Serait-ce parce que nous partons de l’idée que Tu n’as qu’une image et lorsque nous ne la voyons pas nous en déduisons que Tu n’es pas là, tels des aveugles ?

Dans mon cheminement, j’ai appris à Te voir, le jour où Tu as enlevé le voile que j’avais devant les yeux, la cire que j’avais dans les oreilles et me suis ainsi rendu compte que Tu jouais tous les jours avec moi à Coucou/caché, parce que, en citant les paroles de la chanson « Je cherche ton visage » du groupe « Les prêtres », Tu m’as montré que :

« …elle a été assassinée dans les chambres à gaz ! C’est le CHRIST.

Il porte des génisses ! C’est le CHRIST.

Elle est en prison ! Il est immigré ! Elle agonise sur son lit de souffrance ! C’est le CHRIST.

Il est sale, il sent mauvais, il mendie ! Elle se drogue ! C’est le CHRIST.

Il est battu à mort ! Elle a faim, il a soif ! Il est condamné à mort ! Elle se prostitue ! C’est le CHRIST.

Il a été torturé ! Il est homosexuel, sa famille l’a chassé ! Elle est séropositive ! C’est le CHRIST.

Il hurle la colère de ses pourquoi ! Elle a tenté de se suicider ! C’est le CHRIST.
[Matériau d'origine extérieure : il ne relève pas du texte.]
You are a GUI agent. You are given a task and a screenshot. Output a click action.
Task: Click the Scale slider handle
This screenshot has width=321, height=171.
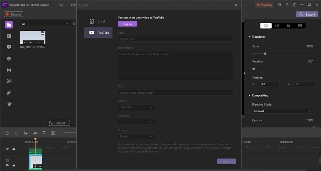coord(265,53)
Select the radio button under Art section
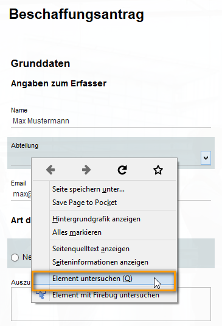Viewport: 222px width, 326px height. pos(15,257)
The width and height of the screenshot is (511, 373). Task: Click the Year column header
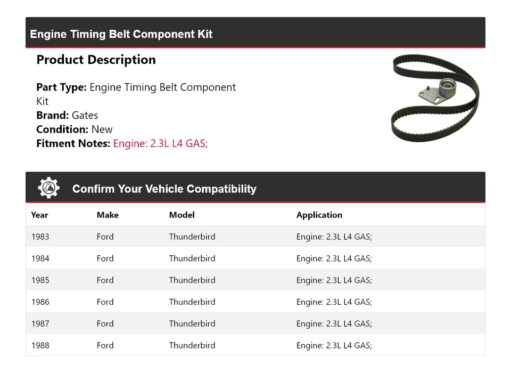click(39, 215)
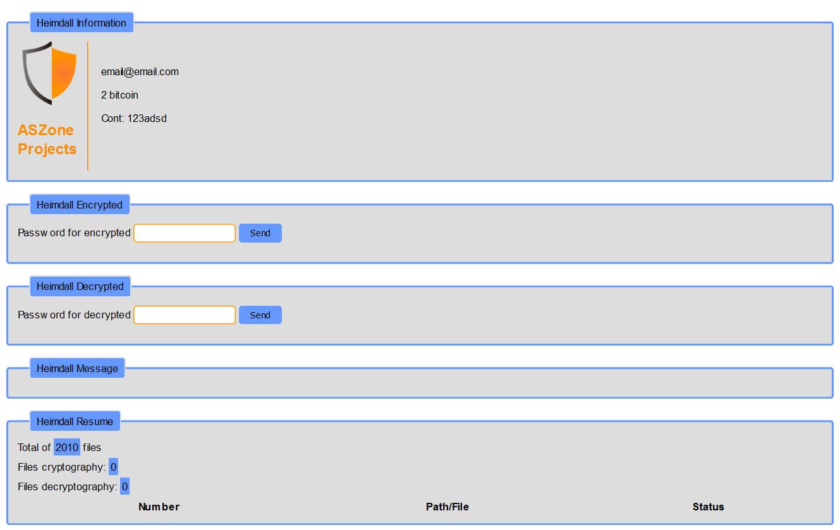840x530 pixels.
Task: Focus the password for decrypted field
Action: pos(185,315)

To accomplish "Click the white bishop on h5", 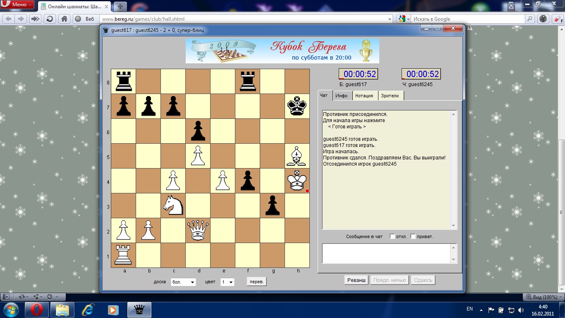I will 297,156.
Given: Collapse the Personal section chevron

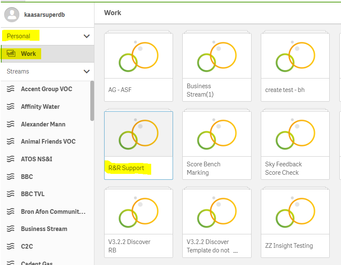Looking at the screenshot, I should point(87,36).
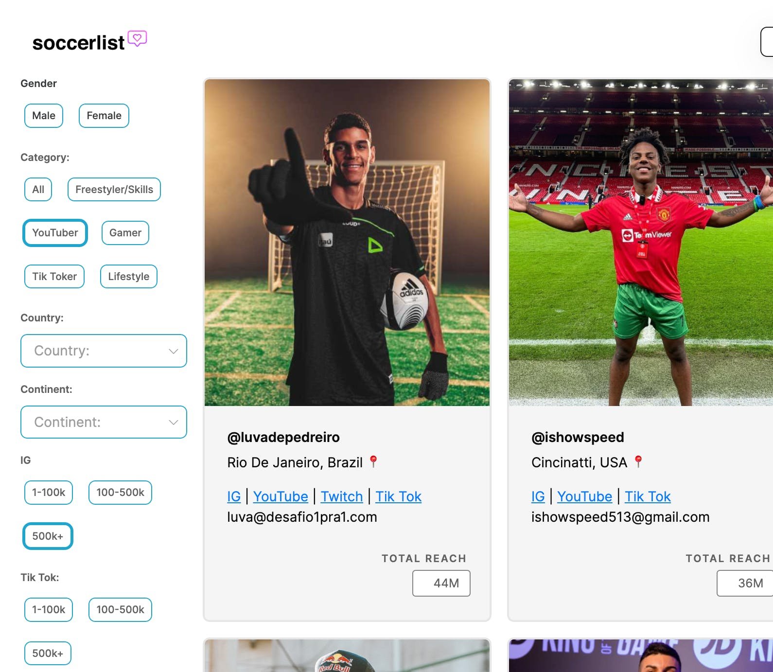773x672 pixels.
Task: Click the location pin next to Cincinatti, USA
Action: click(638, 461)
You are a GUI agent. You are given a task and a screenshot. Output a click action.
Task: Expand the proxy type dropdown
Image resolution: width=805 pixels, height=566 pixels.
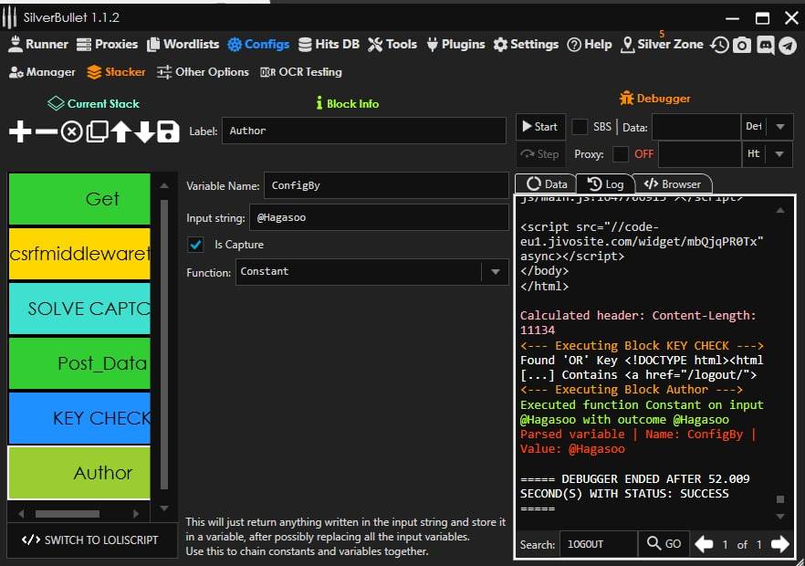point(780,154)
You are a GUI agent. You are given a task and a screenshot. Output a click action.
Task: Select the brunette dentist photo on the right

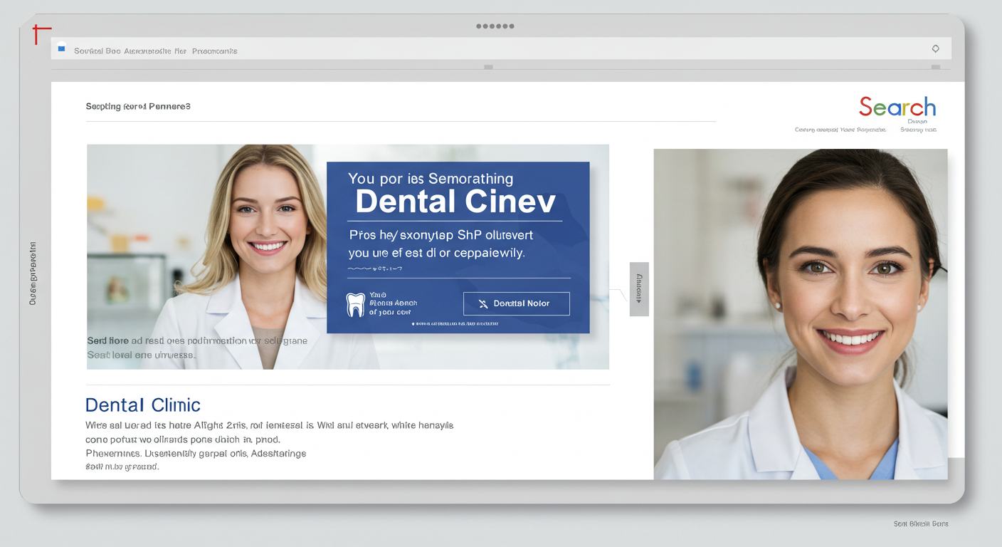point(800,313)
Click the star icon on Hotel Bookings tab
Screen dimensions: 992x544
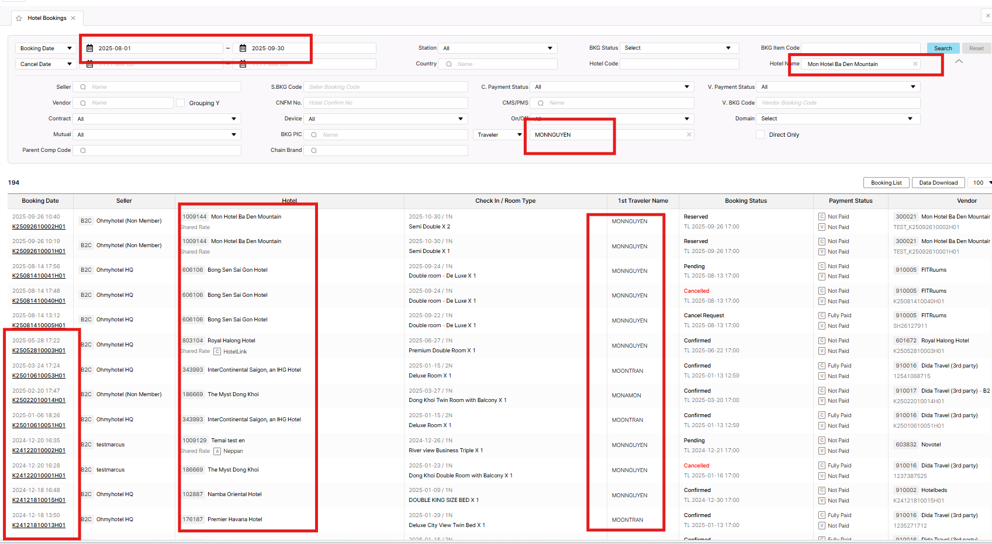pyautogui.click(x=19, y=18)

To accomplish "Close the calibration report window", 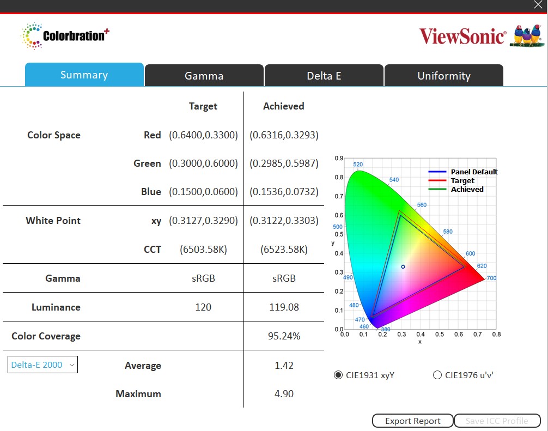I will pyautogui.click(x=538, y=5).
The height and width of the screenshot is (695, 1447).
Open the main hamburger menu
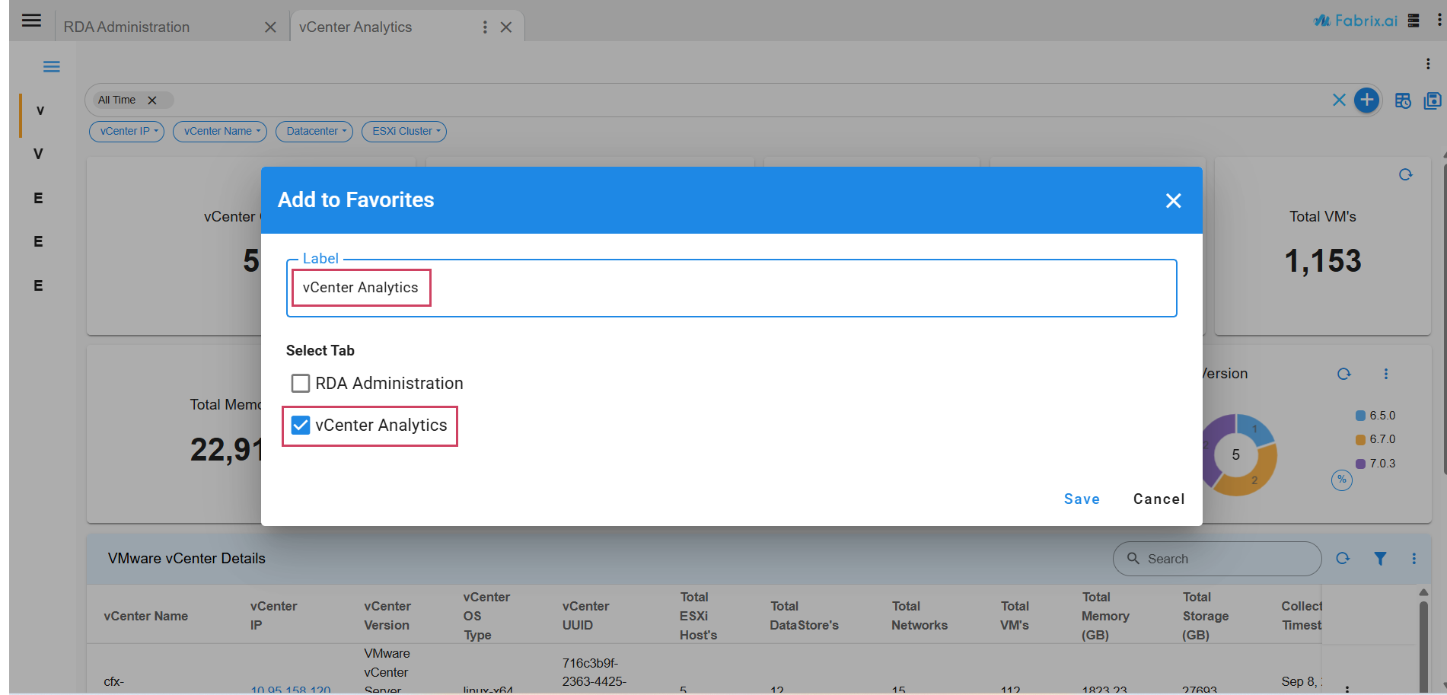(x=31, y=21)
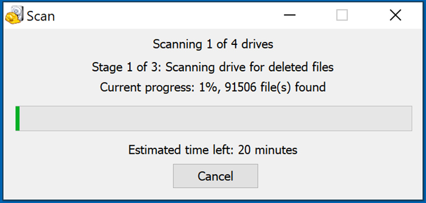Click the green filled progress segment

[x=18, y=118]
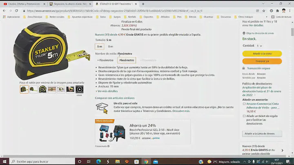The width and height of the screenshot is (294, 165).
Task: Open the Cantidad quantity dropdown
Action: click(x=259, y=46)
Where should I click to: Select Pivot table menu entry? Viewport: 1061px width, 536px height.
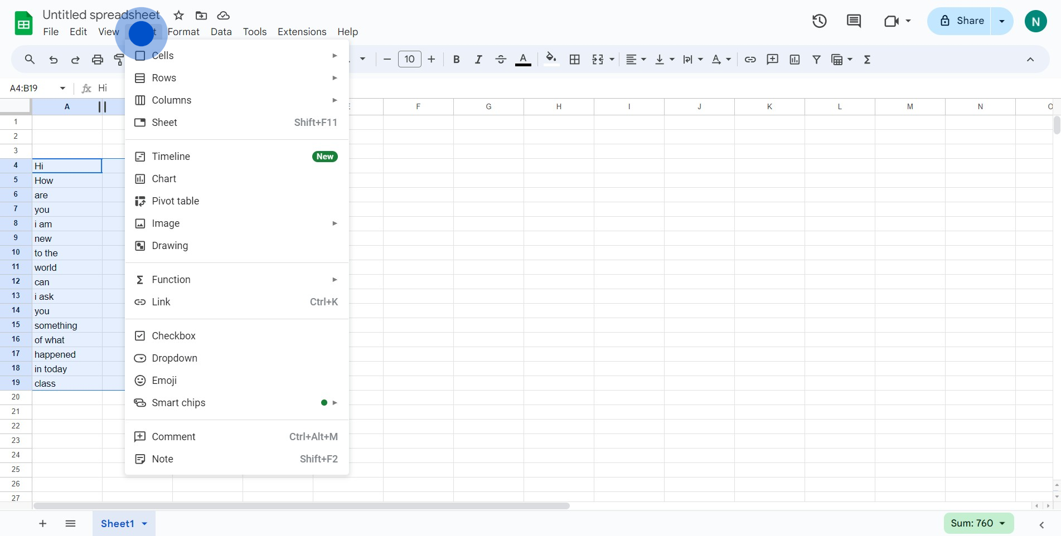pos(175,201)
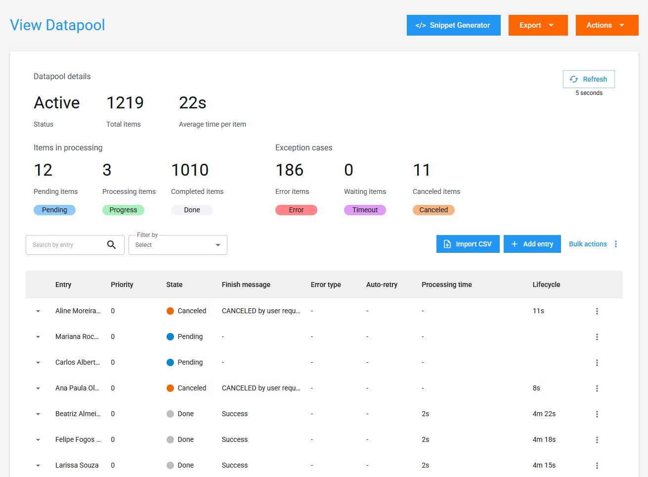The image size is (648, 477).
Task: Open the Export dropdown menu
Action: pyautogui.click(x=538, y=25)
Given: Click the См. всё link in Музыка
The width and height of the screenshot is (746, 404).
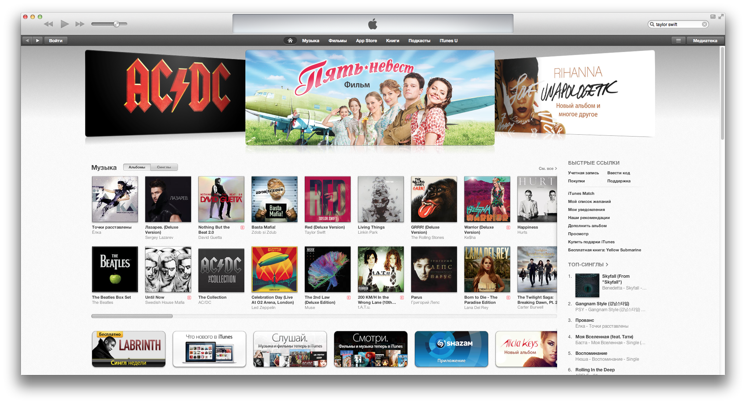Looking at the screenshot, I should (542, 167).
Je cherche Ton visage SEIGNEUR, ne me cache pas ton visage. Seigneur comment Te reconnaître sous le visage défiguré de chacune des personnes malmenées méprisées cassées. Tu as donné Ta vie pour elles, avec Toi l’amour est écartelé sur la croix, mais nous ne voyons plus Tes membres transpercés sur deux bouts de bois, aveuglés que nous sommes par l’habitude de la croix. Ton chemin et celui de tout homme, chemin de croix, chemin de mort, il peut devenir chemin de Vie. Mettre ses pas dans Tes pas sur ce chemin de souffrance c’est se laisser entraîner vers la lumière de la résurrection, où l’amour crucifié devient Amour transfiguré.[1] »

 

Amen

[1] Les prêtres, Je cherche ton visage : texte de la chanson, avec quelques coupures.